**DATASET ROWS**
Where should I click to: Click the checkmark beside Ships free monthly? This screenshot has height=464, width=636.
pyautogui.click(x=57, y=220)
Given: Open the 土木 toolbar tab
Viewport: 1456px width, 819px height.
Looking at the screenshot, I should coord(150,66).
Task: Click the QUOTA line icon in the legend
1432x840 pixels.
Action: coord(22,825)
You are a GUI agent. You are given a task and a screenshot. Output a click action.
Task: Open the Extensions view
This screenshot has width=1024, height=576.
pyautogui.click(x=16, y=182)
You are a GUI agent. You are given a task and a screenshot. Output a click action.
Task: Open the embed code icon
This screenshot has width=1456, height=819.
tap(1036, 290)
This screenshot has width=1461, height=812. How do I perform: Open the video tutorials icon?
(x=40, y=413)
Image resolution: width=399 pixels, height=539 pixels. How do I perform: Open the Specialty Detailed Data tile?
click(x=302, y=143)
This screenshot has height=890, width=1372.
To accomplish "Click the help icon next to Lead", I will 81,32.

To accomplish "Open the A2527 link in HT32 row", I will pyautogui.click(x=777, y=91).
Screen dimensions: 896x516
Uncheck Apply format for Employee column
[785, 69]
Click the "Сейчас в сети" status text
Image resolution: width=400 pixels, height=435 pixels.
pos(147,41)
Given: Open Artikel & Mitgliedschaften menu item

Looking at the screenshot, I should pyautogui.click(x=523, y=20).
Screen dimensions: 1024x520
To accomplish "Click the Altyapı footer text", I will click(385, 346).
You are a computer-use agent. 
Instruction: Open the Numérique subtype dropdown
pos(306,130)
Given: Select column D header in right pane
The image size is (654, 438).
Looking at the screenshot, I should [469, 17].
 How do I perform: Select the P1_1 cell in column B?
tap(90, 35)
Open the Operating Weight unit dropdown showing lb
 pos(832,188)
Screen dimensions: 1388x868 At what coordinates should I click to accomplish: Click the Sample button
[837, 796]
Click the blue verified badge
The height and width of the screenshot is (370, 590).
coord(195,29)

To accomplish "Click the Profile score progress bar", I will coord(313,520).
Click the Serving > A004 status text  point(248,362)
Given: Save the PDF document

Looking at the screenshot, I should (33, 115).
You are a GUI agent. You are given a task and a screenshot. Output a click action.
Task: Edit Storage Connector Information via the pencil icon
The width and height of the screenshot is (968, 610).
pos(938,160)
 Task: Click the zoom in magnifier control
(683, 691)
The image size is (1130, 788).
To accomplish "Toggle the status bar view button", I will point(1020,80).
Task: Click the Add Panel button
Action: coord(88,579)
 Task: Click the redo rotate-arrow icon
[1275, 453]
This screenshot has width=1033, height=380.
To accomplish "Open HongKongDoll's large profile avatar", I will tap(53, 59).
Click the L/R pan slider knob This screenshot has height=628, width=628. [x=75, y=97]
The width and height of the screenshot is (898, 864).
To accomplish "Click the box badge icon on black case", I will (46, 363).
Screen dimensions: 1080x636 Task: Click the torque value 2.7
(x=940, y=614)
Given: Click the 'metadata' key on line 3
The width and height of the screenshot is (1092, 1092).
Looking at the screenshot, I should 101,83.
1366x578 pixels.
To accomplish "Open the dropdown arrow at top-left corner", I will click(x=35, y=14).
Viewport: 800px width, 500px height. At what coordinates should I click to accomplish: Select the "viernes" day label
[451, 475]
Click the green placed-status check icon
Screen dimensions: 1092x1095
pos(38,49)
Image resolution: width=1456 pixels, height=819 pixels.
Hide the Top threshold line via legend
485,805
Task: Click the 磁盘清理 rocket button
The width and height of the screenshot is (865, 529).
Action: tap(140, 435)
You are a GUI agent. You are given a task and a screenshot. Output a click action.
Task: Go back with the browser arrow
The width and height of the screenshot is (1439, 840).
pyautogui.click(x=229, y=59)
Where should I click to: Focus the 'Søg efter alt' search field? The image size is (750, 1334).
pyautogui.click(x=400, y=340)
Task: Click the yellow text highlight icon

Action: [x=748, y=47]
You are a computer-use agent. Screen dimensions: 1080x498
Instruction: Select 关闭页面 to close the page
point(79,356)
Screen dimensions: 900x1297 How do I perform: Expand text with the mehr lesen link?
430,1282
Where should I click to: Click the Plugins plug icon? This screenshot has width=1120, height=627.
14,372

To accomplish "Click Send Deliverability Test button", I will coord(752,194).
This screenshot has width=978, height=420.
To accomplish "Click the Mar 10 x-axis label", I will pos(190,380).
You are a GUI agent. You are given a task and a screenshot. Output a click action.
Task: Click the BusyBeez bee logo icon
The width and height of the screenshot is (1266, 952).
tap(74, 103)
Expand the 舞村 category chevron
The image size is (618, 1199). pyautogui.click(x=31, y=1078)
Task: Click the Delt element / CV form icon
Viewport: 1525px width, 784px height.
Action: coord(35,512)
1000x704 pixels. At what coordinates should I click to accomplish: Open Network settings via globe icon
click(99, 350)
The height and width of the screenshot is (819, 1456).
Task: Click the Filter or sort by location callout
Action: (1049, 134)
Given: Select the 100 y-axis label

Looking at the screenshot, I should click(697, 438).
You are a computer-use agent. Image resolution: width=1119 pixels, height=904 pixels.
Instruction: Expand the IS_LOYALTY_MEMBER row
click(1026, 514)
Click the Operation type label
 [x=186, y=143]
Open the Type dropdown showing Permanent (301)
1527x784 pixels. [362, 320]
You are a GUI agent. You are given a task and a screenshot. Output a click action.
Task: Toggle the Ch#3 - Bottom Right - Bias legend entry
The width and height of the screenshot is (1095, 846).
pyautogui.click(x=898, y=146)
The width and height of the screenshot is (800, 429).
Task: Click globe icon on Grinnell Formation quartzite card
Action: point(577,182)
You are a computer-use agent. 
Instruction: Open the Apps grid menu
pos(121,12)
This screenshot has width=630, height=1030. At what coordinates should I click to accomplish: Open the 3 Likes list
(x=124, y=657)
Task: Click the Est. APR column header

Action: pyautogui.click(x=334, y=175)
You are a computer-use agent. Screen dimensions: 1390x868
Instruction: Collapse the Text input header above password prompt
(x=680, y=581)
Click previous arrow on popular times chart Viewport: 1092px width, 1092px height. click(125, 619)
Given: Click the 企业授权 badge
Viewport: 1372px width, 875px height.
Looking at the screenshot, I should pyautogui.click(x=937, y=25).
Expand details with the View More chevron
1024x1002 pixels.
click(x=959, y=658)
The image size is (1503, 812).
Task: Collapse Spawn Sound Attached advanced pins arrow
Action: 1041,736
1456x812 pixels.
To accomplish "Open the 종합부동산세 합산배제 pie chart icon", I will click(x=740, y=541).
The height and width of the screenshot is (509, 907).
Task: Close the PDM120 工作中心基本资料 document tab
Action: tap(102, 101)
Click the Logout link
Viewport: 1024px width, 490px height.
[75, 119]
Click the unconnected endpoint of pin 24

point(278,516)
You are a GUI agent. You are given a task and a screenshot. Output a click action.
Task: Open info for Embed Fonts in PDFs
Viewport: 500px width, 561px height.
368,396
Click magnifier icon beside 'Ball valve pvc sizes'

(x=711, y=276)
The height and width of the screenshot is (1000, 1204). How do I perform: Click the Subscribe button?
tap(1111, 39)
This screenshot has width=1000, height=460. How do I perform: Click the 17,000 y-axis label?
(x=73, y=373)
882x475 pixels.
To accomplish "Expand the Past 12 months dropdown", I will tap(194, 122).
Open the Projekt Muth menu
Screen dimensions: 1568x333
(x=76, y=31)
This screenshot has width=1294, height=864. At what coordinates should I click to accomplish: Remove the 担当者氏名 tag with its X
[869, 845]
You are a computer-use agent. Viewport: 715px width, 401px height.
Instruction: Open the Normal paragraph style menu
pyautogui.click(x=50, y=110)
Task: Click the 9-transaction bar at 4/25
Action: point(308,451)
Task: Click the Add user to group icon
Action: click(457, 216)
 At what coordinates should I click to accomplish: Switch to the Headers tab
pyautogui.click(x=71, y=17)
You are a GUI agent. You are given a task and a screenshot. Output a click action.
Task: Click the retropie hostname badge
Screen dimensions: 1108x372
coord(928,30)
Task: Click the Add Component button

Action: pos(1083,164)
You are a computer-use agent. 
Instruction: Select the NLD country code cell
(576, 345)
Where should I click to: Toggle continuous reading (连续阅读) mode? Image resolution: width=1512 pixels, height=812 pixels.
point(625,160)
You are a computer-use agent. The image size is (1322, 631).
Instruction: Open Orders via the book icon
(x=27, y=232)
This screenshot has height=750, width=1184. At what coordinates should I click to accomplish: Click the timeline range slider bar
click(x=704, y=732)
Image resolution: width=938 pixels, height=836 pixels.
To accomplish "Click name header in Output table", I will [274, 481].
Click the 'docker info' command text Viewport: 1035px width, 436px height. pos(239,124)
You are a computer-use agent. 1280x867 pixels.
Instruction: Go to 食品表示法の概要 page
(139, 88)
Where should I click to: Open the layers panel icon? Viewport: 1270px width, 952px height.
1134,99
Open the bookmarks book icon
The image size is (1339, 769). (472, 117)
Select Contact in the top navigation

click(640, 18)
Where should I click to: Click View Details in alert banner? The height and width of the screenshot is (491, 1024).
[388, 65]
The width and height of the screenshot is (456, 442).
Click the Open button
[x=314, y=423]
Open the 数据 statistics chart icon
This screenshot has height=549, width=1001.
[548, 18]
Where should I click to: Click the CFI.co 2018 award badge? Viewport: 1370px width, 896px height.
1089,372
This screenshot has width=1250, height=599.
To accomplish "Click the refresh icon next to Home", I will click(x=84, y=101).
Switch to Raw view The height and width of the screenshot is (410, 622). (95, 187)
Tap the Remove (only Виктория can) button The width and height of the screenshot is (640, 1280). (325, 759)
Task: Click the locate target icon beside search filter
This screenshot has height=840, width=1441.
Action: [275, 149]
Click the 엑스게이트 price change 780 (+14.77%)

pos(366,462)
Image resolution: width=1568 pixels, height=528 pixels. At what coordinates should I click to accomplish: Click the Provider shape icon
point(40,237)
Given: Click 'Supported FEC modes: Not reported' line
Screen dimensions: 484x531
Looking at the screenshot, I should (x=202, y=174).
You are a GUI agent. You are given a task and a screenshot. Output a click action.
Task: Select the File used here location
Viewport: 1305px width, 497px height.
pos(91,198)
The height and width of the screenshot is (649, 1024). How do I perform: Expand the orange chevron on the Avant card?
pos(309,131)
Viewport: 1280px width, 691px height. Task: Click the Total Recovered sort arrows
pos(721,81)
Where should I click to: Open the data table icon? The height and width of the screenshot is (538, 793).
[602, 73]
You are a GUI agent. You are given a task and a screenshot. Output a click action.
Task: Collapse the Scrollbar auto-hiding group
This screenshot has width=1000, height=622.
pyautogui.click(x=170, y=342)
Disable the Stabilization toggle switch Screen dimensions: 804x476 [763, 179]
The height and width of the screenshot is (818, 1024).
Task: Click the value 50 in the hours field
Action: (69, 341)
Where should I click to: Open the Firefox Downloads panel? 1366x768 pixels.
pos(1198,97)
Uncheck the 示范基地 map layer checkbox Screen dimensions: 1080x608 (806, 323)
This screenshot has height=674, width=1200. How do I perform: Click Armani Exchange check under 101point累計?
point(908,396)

**WHAT YOU NEED TO DO**
Rewrite the listing from the line with "Task: Click the Delt element / CV form icon" up to and including the line with "Action: (1049, 134)", replacing "Network settings" with "Internet settings" and leaving everything else unchanged.

**WRITTEN REPLY**
Task: Click the Delt element / CV form icon
Viewport: 1525px width, 784px height.
Action: coord(35,512)
1000x704 pixels. At what coordinates should I click to accomplish: Open Internet settings via globe icon
click(99, 350)
The height and width of the screenshot is (819, 1456).
Task: Click the Filter or sort by location callout
Action: (1049, 134)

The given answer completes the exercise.